Inside Firefox there exists a UI to Set up Firefox Sync. The user chooses whether she is setting up a new account or whether she wants to connect to an existing account.
For completely new accounts, the user is presented with a standard sign-up form. The user enters her email address and selects a password. Behind the scenes Firefox is talking to a user provisioning service and the account is created there and a Sync server is assigned (Mozilla exposes many different Sync server instances to the Internet and the client connects directly to just one of them). At this time, a new Sync Key encryption key is generated and stored in Firefox’s credential manager (possibly protected behind a master password).
If the user selects an existing account, the user is presented 12 random characters. These are entered on another device and the two devices effectively pair and share the login credentials, Sync Key, and server info. This is done with J-PAKE, so the data is secure as it is transported between devices.

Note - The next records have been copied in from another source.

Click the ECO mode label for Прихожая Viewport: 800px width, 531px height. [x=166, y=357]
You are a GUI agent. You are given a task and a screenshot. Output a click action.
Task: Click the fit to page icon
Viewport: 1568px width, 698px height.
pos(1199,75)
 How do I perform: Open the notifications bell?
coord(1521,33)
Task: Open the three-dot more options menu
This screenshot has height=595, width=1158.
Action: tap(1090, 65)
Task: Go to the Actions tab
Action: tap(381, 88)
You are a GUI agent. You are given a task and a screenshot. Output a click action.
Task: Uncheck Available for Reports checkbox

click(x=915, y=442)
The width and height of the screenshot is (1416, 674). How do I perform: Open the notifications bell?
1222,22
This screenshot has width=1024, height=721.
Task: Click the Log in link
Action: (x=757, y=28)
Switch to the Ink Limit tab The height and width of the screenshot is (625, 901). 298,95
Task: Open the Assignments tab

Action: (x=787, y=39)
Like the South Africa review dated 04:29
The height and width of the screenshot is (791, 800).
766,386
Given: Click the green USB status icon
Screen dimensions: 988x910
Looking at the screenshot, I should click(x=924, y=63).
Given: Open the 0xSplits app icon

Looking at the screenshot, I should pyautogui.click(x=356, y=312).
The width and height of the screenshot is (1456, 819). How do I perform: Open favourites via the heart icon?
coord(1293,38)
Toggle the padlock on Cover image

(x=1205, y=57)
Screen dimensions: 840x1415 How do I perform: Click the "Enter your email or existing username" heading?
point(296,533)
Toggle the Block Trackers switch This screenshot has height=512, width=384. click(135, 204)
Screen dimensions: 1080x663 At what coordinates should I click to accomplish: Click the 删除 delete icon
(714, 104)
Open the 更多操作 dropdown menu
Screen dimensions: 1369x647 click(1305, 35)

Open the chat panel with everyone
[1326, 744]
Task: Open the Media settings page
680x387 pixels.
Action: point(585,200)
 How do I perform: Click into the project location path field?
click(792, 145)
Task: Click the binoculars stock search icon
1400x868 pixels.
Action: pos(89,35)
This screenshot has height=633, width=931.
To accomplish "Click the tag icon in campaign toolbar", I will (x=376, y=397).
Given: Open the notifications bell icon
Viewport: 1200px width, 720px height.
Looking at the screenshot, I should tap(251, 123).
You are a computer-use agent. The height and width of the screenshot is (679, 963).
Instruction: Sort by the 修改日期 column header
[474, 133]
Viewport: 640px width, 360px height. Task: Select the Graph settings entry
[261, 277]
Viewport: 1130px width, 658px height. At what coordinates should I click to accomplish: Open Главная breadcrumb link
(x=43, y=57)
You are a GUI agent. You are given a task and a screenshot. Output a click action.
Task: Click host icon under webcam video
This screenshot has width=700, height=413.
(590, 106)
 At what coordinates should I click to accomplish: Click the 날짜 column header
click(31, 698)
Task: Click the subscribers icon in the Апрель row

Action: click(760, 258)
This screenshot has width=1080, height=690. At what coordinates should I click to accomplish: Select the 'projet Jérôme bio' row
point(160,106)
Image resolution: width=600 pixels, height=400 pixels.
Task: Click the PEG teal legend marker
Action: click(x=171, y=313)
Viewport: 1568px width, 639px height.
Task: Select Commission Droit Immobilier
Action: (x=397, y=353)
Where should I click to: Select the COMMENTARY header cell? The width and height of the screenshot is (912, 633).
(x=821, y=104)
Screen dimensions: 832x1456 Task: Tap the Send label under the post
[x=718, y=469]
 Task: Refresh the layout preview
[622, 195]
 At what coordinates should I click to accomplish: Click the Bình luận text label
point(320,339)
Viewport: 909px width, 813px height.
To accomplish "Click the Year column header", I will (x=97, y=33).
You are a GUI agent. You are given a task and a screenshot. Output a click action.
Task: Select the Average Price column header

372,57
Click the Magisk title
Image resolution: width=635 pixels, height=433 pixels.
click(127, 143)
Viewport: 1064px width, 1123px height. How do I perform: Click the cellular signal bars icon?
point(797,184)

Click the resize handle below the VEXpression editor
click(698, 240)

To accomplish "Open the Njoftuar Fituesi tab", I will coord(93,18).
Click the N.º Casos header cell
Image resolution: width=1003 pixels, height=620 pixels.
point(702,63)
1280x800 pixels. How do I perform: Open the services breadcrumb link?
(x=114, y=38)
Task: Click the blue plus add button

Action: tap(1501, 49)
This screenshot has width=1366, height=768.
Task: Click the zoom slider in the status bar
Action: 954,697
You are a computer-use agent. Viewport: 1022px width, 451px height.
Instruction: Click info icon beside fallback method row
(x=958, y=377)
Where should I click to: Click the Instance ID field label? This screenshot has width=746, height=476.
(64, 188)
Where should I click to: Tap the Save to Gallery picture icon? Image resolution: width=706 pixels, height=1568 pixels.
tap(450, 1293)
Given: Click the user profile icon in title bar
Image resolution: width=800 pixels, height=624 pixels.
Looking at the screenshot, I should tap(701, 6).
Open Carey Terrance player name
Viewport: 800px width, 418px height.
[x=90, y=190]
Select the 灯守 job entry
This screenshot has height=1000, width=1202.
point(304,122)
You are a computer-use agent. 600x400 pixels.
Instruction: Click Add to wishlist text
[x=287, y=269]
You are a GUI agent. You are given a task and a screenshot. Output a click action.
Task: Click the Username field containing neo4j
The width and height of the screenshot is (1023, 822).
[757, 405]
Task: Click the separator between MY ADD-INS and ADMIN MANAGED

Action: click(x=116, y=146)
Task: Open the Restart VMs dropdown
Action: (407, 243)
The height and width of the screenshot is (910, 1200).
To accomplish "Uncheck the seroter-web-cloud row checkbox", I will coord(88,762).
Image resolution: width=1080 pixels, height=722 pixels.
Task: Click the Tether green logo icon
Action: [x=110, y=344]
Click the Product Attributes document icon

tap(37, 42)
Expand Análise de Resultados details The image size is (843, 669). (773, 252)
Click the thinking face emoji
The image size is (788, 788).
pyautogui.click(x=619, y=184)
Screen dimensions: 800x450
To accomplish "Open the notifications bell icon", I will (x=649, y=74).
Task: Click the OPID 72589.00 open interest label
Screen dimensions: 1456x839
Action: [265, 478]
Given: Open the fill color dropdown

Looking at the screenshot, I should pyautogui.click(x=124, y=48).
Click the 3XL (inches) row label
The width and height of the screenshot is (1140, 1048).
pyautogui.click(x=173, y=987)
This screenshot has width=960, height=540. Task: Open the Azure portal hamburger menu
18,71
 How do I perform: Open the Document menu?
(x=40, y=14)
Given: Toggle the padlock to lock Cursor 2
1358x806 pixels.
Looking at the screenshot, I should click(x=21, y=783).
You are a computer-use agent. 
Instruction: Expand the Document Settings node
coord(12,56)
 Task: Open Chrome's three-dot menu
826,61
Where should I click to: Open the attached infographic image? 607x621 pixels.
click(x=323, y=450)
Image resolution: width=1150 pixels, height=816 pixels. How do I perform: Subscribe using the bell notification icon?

Even the intermediary agent bridging the connection between the two devices can’t decrypt the data inside.
Performing a Sync
Settings and State Pre-check
To perform a sync, a client will first need to perform some basic checks:
- Do we have all necessary credentials?
- Storage server HTTP credentials
- Sync Key
- Are we online (do we have network connectivity)
- Are we prohibited from syncing due to result from a previous sync?
- The server may have issued a backoff telling us to slow down, etc
If these are all satisfied, the client can move on to the next phase.
Inspect and Reconcile Client and Server State
The initial requests performed on the Sync server serve to inspect, verify, and reconcile high-level state between the client and server.
Fetch info/collections
The first request to the Sync server should be a GET on the info/collections URI. This reveals which collections exist on the server and when they were last modified.
If the client has synced before, it should issue a conditional HTTP request
by adding an X-If-Modified-Since header. If the server responds with 304,
no modifications have been made since the last sync. If the client has no new
data to upload, it can stop immediately.
This request also verifies credentials. A 401 or 404 response should be
interpreted as credential failure, possibly requiring reauthentication.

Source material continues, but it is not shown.